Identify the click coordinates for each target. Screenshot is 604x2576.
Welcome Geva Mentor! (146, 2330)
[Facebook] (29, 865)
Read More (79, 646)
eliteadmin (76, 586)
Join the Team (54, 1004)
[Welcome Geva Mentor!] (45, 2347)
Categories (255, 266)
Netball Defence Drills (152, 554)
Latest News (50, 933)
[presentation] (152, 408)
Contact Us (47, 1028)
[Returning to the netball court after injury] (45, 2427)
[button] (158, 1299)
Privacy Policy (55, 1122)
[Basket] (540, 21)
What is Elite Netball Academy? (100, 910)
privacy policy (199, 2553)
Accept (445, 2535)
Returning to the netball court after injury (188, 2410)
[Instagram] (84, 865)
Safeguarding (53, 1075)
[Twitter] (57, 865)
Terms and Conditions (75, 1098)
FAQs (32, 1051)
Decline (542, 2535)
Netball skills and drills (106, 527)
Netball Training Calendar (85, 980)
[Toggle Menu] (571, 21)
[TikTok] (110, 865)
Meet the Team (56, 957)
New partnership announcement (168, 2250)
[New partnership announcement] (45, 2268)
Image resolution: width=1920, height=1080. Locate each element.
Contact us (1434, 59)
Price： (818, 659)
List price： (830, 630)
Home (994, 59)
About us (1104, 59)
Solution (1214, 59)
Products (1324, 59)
_ _ _ _
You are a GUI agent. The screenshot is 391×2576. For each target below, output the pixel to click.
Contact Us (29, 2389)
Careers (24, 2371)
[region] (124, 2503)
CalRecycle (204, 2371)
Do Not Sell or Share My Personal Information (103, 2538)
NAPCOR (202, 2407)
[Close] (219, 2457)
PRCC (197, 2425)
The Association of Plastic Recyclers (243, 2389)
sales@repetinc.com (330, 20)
_ _ _ _
What is expected: Please write out, exactly as they appear above, only the lines in the stretch from the line with "Categories (255, 266)" through the line with "Netball Training Calendar (85, 980)".

Solved problem:
Categories (255, 266)
Netball Defence Drills (152, 554)
Latest News (50, 933)
[presentation] (152, 408)
Contact Us (47, 1028)
[Returning to the netball court after injury] (45, 2427)
[button] (158, 1299)
Privacy Policy (55, 1122)
[Basket] (540, 21)
What is Elite Netball Academy? (100, 910)
privacy policy (199, 2553)
Accept (445, 2535)
Returning to the netball court after injury (188, 2410)
[Instagram] (84, 865)
Safeguarding (53, 1075)
[Twitter] (57, 865)
Terms and Conditions (75, 1098)
FAQs (32, 1051)
Decline (542, 2535)
Netball skills and drills (106, 527)
Netball Training Calendar (85, 980)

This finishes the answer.